Benoit McGinnis a dévoilé sa première saison comme directeur artistique du Rideau Vert et il l’ouvrira le 23 septembre en montant sur scène dans Cyrano de Bergerac. Pour lancer la 78e saison de cette institution montréalaise, il a choisi un rôle qu’il décrit lui-même comme un contre-emploi, dans une programmation qui met de l’avant de grands interprètes et des œuvres du répertoire québécois et international.
Le nom d’éric Bruneau circule aussi dans cette saison parce que McGinnis a pris un café avec lui avant l’annonce et lui a demandé ce qu’il aimerait jouer; l’acteur a choisi Le Dieu du carnage de Yasmina Reza, qui sera dirigé par Serge Denoncourt. La distribution réunira aussi Marilyn Castonguay, Patrick Hivon et Julie Le Breton, ce qui confirme l’orientation de la saison vers des têtes d’affiche capables de porter des classiques devant une salle déjà attentive au passage de relais au Rideau Vert.
Le geste le plus symbolique reste pourtant celui de Cyrano de Bergerac. McGinnis dit avoir proposé la pièce dans sa candidature pour succéder à Denise Filiatrault, puis l’avoir retenue comme façon de dire bienvenue au public. Il parle d’un « anticasting »: le rôle est souvent associé à de très fortes présences physiques, alors qu’il dit s’intéresser surtout à l’humanité du trio formé par Cyrano, Christian et Roxane. La version sera raccourcie et confiée à René Richard Cyr, avec Charlotte Aubin en Roxane et Justin Simon, diplômé de la cohorte 2024 de l’École nationale, en Christian.
Cette logique se prolonge ailleurs dans la saison. Motel Hélène reviendra pour son 30e anniversaire de création, avec Anne-Élisabeth Bossé dans le rôle de Johanne et Olivier Arteau à la mise en scène pour une première au Rideau Vert.
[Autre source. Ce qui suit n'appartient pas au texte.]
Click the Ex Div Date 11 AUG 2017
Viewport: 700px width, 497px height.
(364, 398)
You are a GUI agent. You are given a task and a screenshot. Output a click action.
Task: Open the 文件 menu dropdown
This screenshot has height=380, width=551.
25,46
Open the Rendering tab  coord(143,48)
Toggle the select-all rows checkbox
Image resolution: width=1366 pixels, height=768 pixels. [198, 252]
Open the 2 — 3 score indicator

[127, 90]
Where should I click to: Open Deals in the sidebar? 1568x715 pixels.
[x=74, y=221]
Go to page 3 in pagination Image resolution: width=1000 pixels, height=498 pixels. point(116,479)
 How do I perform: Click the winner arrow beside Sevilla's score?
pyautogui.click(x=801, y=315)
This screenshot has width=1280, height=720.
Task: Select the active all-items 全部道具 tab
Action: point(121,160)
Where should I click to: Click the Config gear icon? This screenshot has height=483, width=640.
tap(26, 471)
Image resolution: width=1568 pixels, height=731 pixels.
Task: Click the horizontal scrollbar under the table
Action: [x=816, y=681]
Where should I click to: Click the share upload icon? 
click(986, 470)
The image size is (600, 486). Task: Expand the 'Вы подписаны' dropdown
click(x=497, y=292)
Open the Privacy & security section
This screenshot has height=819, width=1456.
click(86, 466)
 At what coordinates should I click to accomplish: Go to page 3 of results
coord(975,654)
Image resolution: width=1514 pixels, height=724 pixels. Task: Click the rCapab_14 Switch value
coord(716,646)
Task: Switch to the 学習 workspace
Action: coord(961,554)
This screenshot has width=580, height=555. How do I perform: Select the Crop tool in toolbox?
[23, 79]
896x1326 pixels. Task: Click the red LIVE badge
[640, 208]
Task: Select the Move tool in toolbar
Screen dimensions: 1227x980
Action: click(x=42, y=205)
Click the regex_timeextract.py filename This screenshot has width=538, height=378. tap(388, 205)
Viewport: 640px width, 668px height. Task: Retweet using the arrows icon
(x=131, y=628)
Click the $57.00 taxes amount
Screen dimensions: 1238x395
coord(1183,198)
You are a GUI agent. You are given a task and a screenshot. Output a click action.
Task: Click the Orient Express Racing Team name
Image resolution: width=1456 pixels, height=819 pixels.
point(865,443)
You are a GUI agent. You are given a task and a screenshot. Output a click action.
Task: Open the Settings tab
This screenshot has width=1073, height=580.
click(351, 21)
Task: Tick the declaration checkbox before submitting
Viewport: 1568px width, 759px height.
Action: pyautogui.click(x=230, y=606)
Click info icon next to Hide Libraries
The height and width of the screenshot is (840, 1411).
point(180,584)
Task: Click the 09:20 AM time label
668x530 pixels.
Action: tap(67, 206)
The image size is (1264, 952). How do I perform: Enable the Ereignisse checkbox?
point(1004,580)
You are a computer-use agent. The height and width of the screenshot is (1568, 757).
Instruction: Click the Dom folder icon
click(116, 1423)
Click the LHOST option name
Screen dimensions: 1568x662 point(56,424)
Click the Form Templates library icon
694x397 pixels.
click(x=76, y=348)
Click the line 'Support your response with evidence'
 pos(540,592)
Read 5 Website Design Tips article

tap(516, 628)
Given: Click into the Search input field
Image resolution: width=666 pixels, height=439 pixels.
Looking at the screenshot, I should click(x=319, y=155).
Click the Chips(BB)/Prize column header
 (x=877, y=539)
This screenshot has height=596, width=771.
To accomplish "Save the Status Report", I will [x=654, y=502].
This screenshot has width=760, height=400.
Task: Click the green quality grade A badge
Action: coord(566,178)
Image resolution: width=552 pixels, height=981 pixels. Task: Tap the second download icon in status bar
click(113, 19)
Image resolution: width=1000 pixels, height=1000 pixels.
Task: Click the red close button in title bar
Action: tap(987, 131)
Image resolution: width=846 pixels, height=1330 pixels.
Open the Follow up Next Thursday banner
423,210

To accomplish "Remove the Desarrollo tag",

McGinnis dit avoir lui-même appelé Bossé après avoir pensé au projet, puis avoir vu naître autour d’elle la proposition d’Arteau, qui entre ainsi dans la maison.
Le même mélange de fidélité et de déplacement traverse Hedda Gabler, que Sophie Cadieux dit observer avec fascination depuis 10 à 15 ans. Elle la montera en janvier 2027 avec Rachel Graton dans le rôle-titre, à partir de la version contemporaine de Patrick Marber, traduite par Fanny Britt; McGinnis insiste d’ailleurs sur le fait qu’il ne s’agit pas d’une réécriture, mais bien de l’œuvre d’Ibsen relue avec la couleur d’aujourd’hui. La saison fera aussi revenir Revue et corrigée, confiée à Léane Labrèche-Dor, tandis qu’Élise Guilbault remontera sur les planches après 15 ans d’absence, un signal fort pour une programmation qui veut s’appuyer sur des présences marquantes plutôt que sur des paris anonymes.
Le Rideau Vert mise donc sur des noms capables de faire événement autant que sur des textes qui ont déjà traversé le temps. Cyrano de Bergerac ouvrira la marche le 23 septembre; après cela, le calendrier mènera notamment à Hedda Gabler en janvier 2027, et c’est là que se jouera la vraie lecture de cette première saison: non seulement ce que McGinnis programme, mais la manière dont il entend définir la signature artistique du théâtre qu’il prend en main.